▶ **SELECTION**:
====

Amber Tamblyn strode confidently toward the foul line and unleashed a sparkly pink bowling ball toward the waiting pins. Almost immediately, the ball plopped into the right gutter. Another ball, another assured approach. That ball guttered, too.

But Ms. Tamblyn, 38, an actor, director, poet, novelist, essayist and activist, didn’t much care about her score.

“Win or lose, I’ll always be happy at the Bowl when Ahmir is DJing,” she said on a recent Thursday night at Brooklyn Bowl.

She was referring to Ahmir Thompson, better known as Questlove, a frontman of the Roots. A longtime friend, he DJed Ms. Tamblyn’s 2012 wedding to the comedian David Cross. Whenever Questlove hosts Bowl Train, an evening of vintage soul at Brooklyn Bowl, Ms. Tamblyn shows up, ready to lace up some freshly disinfected footwear and grind the dance floor down to sand.

She had dressed to grind, in a perilously low-cut dress, blood-red lipstick and gently waved blond hair. A bracelet like a python coiled around her wrist.

Over a pregame Negroni at Le Crocodile, the restaurant at the nearby Wythe Hotel, she puckered for a selfie and texted it to Mr. Cross. “I’m literally flirting with my husband,” she said. “Thirteen years, I still got it.” Then, as midnight approached, she ran across the street to meet a group of friends, arrayed like brightly plumaged birds.

The group was almost exclusively female (one husband tagged along), which offered a more cheerful echo of Ms. Tamblyn’s current project, “Y: The Last Man.” Based on the post-apocalyptic D.C. Comics series by Brian K. Vaughan and Pia Guerra, “Y” imagines a world in which almost everyone with a Y chromosome dies abruptly. Instead of the hair-braiding feminist utopia this may summon, society devolves into near anarchy and brutal conflict.

====

▶ **EXCERPTED DATA**:
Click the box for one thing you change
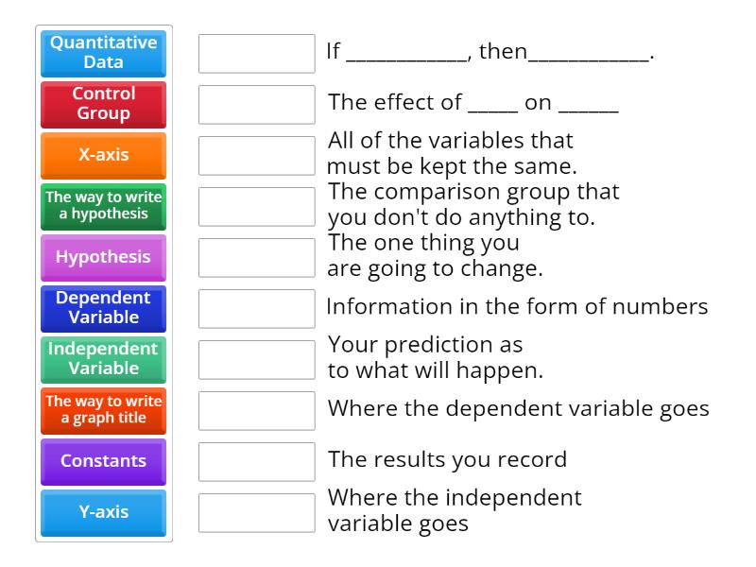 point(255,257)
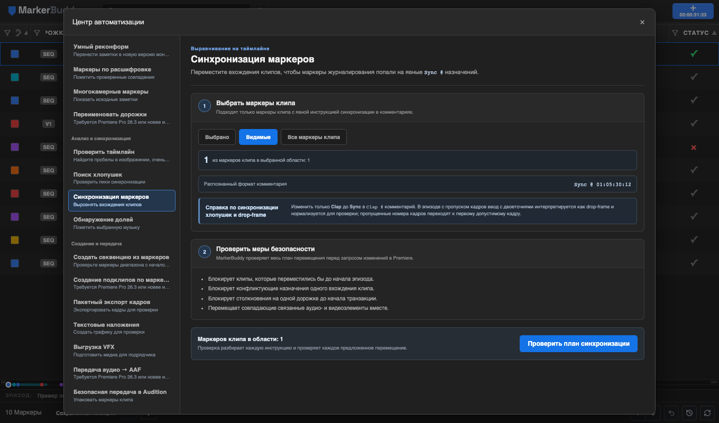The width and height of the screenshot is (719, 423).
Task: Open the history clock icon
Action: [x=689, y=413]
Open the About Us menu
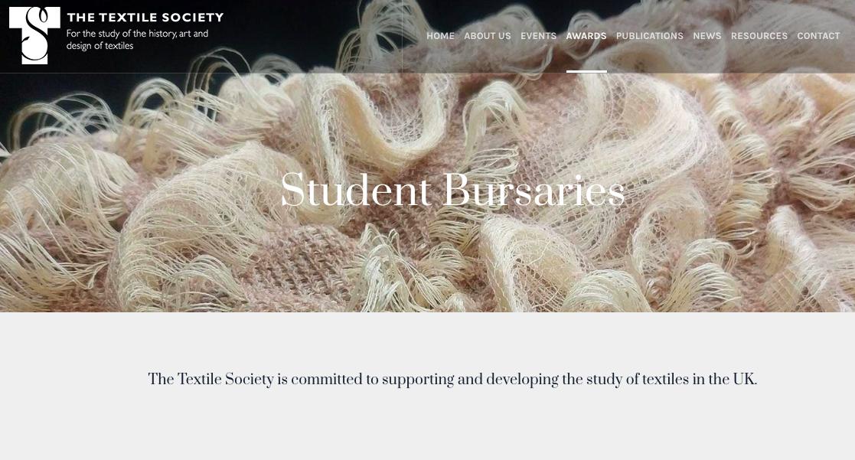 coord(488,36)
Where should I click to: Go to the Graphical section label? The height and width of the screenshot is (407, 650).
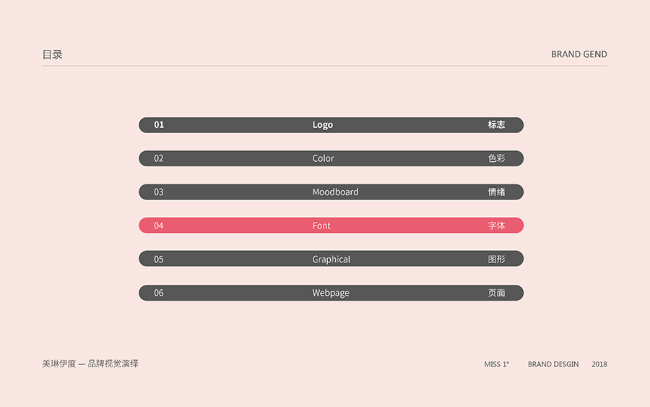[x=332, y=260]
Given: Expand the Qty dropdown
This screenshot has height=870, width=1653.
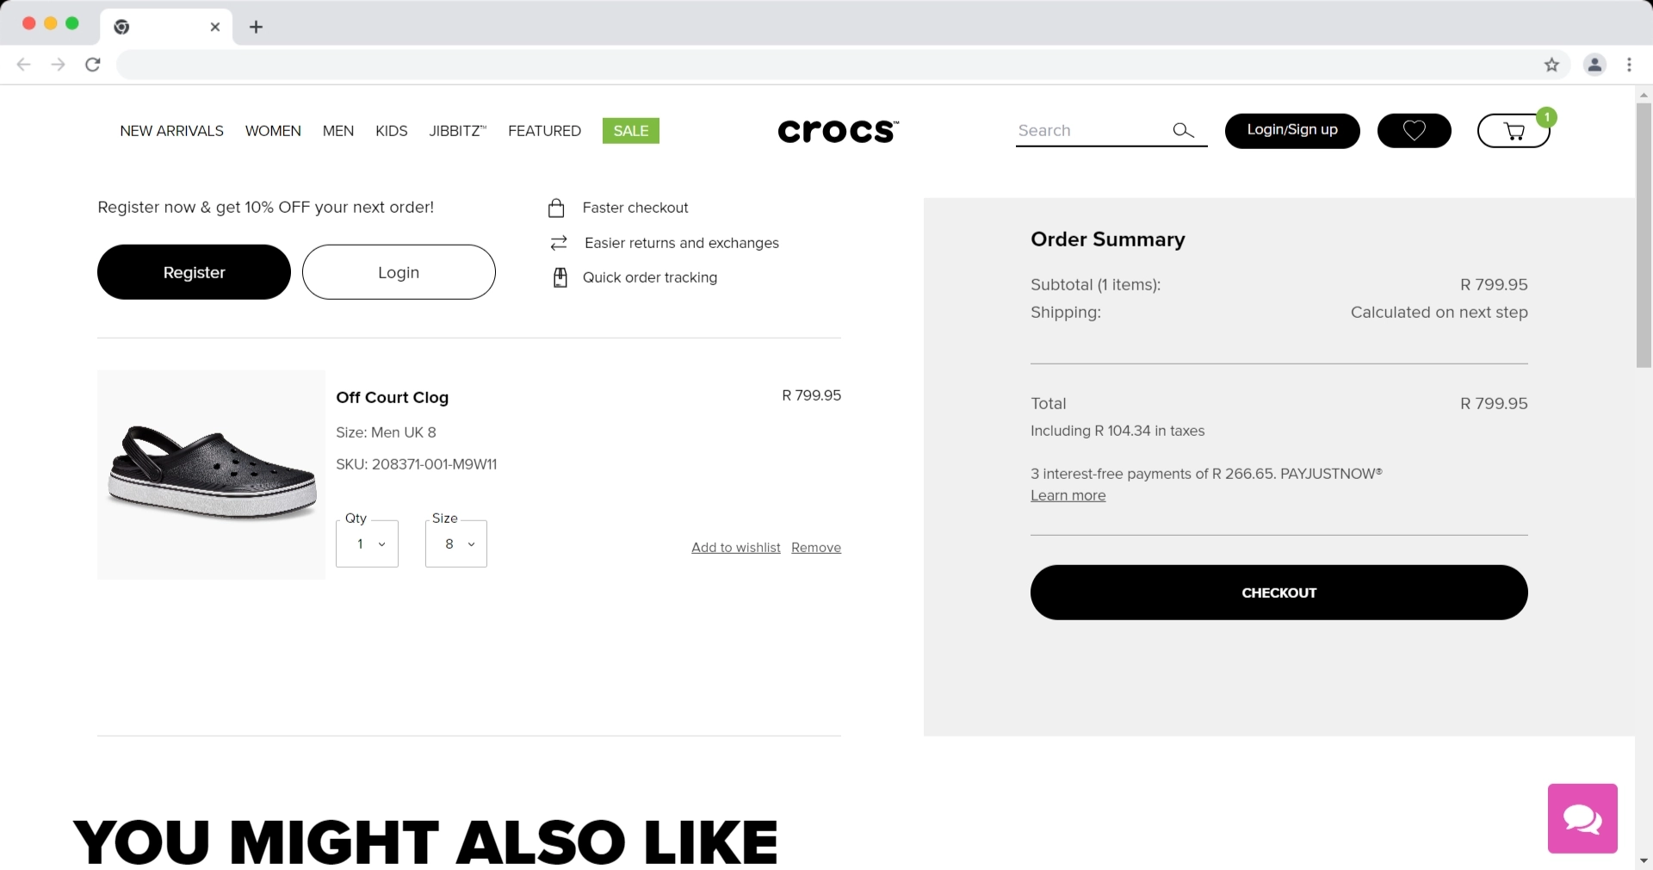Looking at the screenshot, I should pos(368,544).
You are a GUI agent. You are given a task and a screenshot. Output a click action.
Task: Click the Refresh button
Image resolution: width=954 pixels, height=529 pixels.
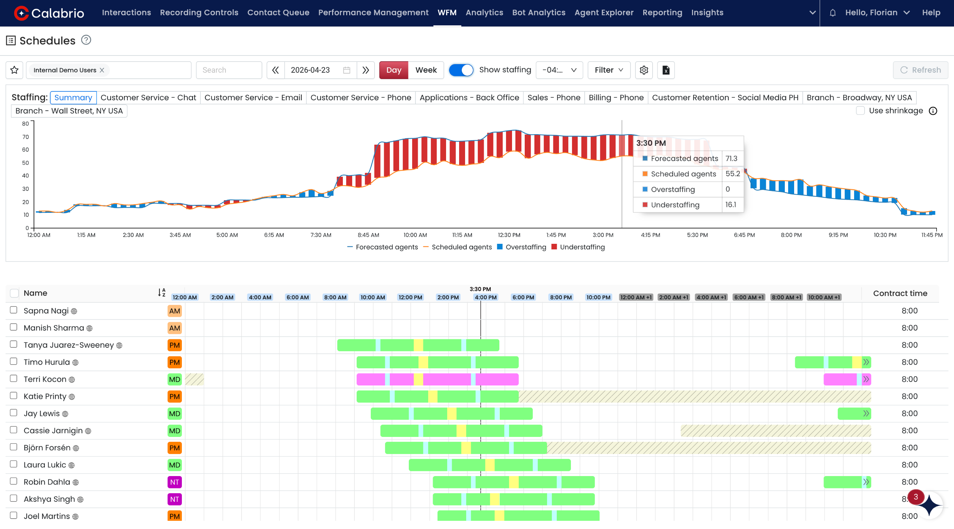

====

▶ **EXERCISE 1**:
Answer these questions about the profile of Amber Tamblyn:
(a) How old is Ms. Tamblyn?
(b) What did she drink at Le Crocodile before bowling?
(c) Who created the comics series on which "Y: The Last Man" is based?
▶ **EXERCISE 2**:
List every occupation that the profile of Amber Tamblyn gives for Ms. Tamblyn.
▶ **EXERCISE 3**:
Reproduce the part of the profile of Amber Tamblyn that begins at the words "She had dressed" and ends after "brightly plumaged birds.", swapping "Negroni" for "Manhattan".

▶ **WRITTEN SOLUTION 1**:
(a) 38
(b) A Negroni
(c) Brian K. Vaughan and Pia Guerra

▶ **WRITTEN SOLUTION 2**:
Actor, director, poet, novelist, essayist, activist

▶ **WRITTEN SOLUTION 3**:
She had dressed to grind, in a perilously low-cut dress, blood-red lipstick and gently waved blond hair. A bracelet like a python coiled around her wrist.

Over a pregame Manhattan at Le Crocodile, the restaurant at the nearby Wythe Hotel, she puckered for a selfie and texted it to Mr. Cross. “I’m literally flirting with my husband,” she said. “Thirteen years, I still got it.” Then, as midnight approached, she ran across the street to meet a group of friends, arrayed like brightly plumaged birds.